1. Once upon a time (this fall), Ray gave me a good grade in his seminar. Upon another time, he indicated to me that he was disappointed I hadn't submitted my final paper from his seminar for the department's Best Seminar Paper of the Year award.
2. Every time I show Ray a paper of mine, he wants to work with me to turn it into something publishable. He has never been anything other than completely supportive and excited by my work. He is almost equally excited about showing me his work.
3. Today, when we met to discuss our summer projects, he was an hour late, and when he arrived he was tipsy. Why is this a good thing, you may ask? He was taking our department SAO (Student Affairs Officer) out to a two-hour lunch. And they had white wine, which he described as "yummy."

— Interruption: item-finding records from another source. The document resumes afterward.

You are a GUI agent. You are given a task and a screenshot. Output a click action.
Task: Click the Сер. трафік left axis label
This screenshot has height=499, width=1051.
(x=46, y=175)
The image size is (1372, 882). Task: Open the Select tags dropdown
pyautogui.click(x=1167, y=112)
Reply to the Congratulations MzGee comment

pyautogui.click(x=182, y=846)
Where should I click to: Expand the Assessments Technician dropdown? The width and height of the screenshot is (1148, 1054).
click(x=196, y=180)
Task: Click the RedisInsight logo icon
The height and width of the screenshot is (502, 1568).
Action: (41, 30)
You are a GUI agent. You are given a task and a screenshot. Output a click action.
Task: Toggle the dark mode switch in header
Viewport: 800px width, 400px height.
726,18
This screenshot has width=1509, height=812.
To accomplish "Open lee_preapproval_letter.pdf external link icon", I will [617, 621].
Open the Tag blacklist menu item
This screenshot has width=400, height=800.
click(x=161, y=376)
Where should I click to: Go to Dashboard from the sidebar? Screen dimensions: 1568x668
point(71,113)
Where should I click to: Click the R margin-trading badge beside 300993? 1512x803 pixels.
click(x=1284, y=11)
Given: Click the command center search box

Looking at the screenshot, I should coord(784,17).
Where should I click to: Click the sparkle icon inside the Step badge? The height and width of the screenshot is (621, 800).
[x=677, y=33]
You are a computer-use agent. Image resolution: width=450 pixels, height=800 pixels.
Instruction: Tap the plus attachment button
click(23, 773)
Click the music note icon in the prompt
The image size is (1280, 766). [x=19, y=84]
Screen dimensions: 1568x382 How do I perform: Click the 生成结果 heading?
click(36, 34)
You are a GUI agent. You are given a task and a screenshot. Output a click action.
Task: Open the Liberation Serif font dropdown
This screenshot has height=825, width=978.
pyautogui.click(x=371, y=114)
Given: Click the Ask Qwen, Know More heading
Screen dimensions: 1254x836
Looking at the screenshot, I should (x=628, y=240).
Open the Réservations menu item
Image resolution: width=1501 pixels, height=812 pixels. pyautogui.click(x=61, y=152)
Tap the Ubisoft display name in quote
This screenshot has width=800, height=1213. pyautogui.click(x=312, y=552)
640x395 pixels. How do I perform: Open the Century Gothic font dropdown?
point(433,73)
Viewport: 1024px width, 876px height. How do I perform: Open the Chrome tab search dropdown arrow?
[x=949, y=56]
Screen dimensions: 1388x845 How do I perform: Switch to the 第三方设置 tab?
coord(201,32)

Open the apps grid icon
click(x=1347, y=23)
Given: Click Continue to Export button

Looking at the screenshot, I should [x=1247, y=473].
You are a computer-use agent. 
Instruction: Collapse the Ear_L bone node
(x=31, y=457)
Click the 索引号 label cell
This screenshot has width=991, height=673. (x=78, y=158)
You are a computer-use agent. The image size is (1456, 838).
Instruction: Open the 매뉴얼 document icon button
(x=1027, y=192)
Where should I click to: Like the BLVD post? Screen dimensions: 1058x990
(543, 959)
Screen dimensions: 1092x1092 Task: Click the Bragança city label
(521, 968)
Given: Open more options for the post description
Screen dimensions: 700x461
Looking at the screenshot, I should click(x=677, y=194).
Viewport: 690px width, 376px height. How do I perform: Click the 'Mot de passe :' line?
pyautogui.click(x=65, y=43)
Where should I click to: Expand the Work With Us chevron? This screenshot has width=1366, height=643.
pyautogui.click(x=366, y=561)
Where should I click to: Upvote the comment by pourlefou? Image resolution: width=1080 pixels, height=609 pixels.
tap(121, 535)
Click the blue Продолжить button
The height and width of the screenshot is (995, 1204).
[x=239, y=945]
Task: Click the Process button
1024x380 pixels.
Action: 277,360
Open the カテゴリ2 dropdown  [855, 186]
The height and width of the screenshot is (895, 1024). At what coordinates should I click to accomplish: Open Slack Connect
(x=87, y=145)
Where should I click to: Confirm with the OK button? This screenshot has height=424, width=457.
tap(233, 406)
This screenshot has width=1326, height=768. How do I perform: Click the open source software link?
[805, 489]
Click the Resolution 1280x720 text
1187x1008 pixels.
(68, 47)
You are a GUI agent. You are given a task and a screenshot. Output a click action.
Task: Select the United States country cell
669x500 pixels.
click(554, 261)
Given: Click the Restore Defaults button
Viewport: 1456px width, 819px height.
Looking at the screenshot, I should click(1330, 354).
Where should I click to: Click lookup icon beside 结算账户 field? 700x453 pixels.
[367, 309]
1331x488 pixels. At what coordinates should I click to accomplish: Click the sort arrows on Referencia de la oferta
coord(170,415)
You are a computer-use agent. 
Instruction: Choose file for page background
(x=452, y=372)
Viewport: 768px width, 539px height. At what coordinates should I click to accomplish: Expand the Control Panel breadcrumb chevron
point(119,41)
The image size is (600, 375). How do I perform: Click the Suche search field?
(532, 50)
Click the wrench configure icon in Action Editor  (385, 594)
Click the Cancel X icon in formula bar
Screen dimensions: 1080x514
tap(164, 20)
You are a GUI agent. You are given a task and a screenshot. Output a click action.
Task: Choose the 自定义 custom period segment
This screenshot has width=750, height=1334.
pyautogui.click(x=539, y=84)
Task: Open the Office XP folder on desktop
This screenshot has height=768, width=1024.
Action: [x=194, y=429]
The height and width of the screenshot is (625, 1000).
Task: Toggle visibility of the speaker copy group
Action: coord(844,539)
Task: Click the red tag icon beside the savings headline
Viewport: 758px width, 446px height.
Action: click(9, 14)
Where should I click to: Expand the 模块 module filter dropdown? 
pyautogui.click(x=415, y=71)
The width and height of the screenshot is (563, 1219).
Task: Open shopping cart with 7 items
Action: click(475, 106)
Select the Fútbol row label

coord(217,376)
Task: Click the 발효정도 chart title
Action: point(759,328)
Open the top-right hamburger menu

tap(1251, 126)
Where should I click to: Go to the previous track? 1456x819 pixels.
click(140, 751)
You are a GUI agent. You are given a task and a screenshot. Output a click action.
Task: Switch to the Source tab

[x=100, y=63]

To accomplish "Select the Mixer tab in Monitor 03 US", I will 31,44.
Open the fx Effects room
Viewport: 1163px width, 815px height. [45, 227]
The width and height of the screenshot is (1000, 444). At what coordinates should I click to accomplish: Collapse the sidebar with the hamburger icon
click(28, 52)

4. He wrote an article about some boring Mahler thing a while back--and included an extended footnote about...wait for it..."Jingle Bells." Because he read something exciting about "Jingle Bells" and wanted to share.
5. He got me TA-ships in the three classes I most wanted to TA! If things go as planned, the three professors for whom I am TAing next fall, plus Ray, will be my dissertation committee. Plus, I suppose, some outside person, since I need one of those.
(My three TA-ships, by the way, are History of Rock and Roll in the Fall, Writing about Music in the Winter, and LGBT Pop in the Spring.)
6. He once walked into our office and put a lamp shade on his head for no immediately apparent reason.
7. An actor in Attack of the 50-Foot Woman looks like a much younger version of him. I understand that he didn't do this, but it's still awesome.
8. A totally other man who also happens to be named Ray told me today that the gym I use, chosen by virtue of its being three blocks from my apartment, is also the gym used by QUEEN LATIFAH!! This is the best way to get me to go to the gym more often. Like ten hours a day. Every day. With my copy of Chicago and a Sharpie.
9. He (back to the first Ray now) told me that my inability to write a decent conclusion is just like most musicals (and Gilbert & Sullivan shows), which generally have shitty second acts and trite resolutions. While this doesn't excuse me from learning how to write conclusions, it gives me a damn good line to use on all my other professors when they complain.
I think I've exhausted my paeans for the evening. I must be awake again in 6 and a half hours to get ready to leave for the airport! Exactly 24 hours after that, I will be having lunch with Pokémon and Rainbow Brite!!